Configure parameters to prepare your data for NVIDIA NeMo Safe Synthesizer, including holdout size and columns for grouping and ordering.

Overview#

In NVIDIA NeMo Safe Synthesizer, “data preparation” refers to training-time configuration that controls how tabular records are grouped, ordered, and serialized into training sequences for Tabular Fine-Tuning.

If you do not have event-driven data, it is unlikely you should need to adjust any parameters in this section.

Parameters#

Parameter	Type	Description	Default
`group_training_examples_by`	`str` or `None`	Column name used to group related records into a single training example (for event-driven data).	`None`
`order_training_examples_by`	`str` or `None`	Column used to order records within each group (e.g., a timestamp). Requires `group_training_examples_by`.	`None`
`max_sequences_per_example`	`int`, `"auto"`, or `None`	Limits how many sequences are added per example; otherwise the pipeline fills the model context. `"auto"` becomes `1` when Differential Privacy is enabled, and `None` otherwise. DP requires this to be `1`.	`"auto"`
`holdout`	`float` or `int`	Fraction (0.0-1.0) or absolute number of records to hold out from the training data to use for evaluation purposes	`0.05`
`max_holdout`	`int`	Maximum number of records to hold out; caps the holdout regardless of how `holdout` is specified.	`2000`
`random_state`	`int` or `None`	Seed for the holdout split to ensure reproducibility. If omitted, a random integer is chosen automatically.	Randomly chosen if omitted

When to Use Grouping#

Grouping is most helpful for event-driven or multi-record-per-entity data. You can use grouping on its own to help the model learn inter-record correlations within an entity (for example, all transactions for a customer). If you also care about sequence dynamics within the group, pair grouping with order_training_examples_by so the model can learn temporal or sequential relationships (e.g., event timestamps).

If your data has no natural entity grouping or sequential structure (e.g., single-row examples with a categorical tag like genre), grouping is usually unnecessary.

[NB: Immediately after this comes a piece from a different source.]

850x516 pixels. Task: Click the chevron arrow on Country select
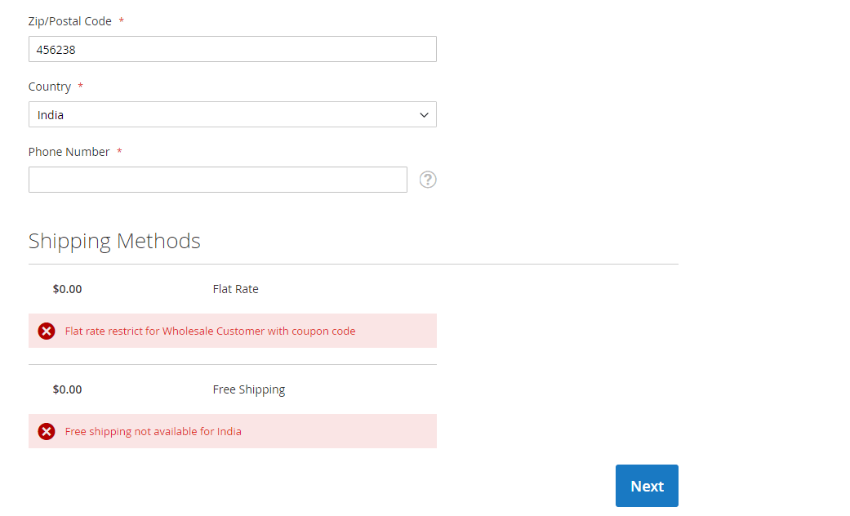coord(424,115)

When to Adjust the Holdout#

If your data has < 500 records, you may want to set the holdout to 0 in order to disable it and use all the data for training. If your data has < 200 records, you must set the holdout to 0 to avoid getting an error.

Example#

data:
  group_training_examples_by: customer_id
  order_training_examples_by: event_time
  max_sequences_per_example: "auto"  # 1 if DP is enabled, otherwise null
  holdout: 0.2
  max_holdout: 1000
  random_state: 42  # optional; omit to auto-pick a random seed

Error Handling#

Common Errors#

Dataset Too Small#

Dataset must have at least 200 records to use holdout.

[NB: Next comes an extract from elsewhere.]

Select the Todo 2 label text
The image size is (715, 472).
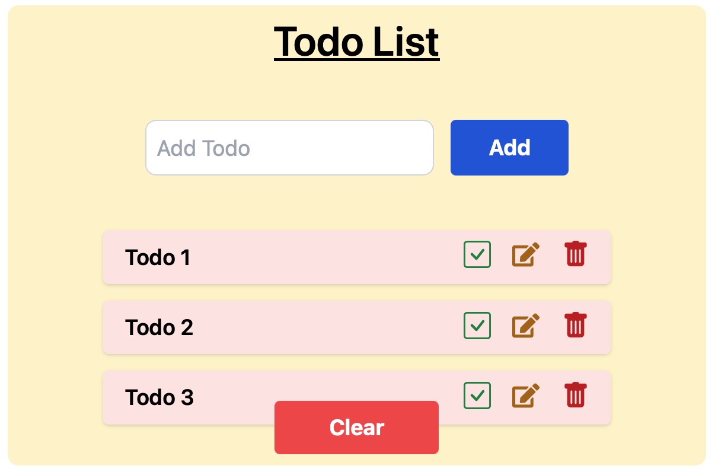click(159, 327)
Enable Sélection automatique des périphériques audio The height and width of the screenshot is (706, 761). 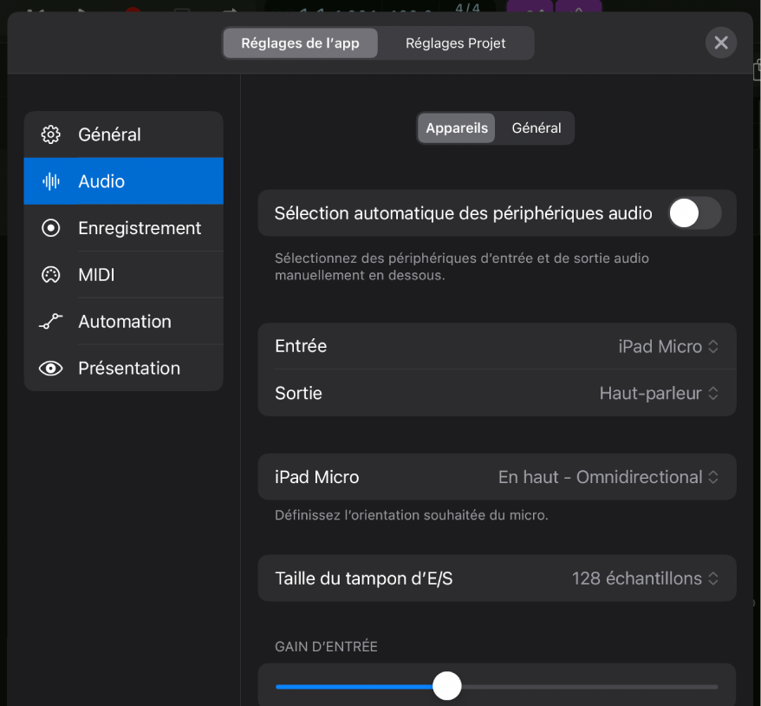(x=694, y=213)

Solution: Use a larger dataset or disable holdout by setting holdout: 0.

Holdout Too Small#

Holdout dataset must have at least 10 records.

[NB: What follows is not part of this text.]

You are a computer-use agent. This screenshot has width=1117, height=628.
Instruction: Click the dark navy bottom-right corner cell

Solution: Increase holdout size or use a larger input dataset.

Missing Group Column#

Group by column 'customer_id' not found in input dataset columns!

Solution: Verify column name exists in your dataset or set group_training_examples_by: null.

Group Column Has Missing Values#

Group by column 'customer_id' has missing values. Please remove/replace them.

Solution: Clean your data to remove or impute missing values in the grouping column.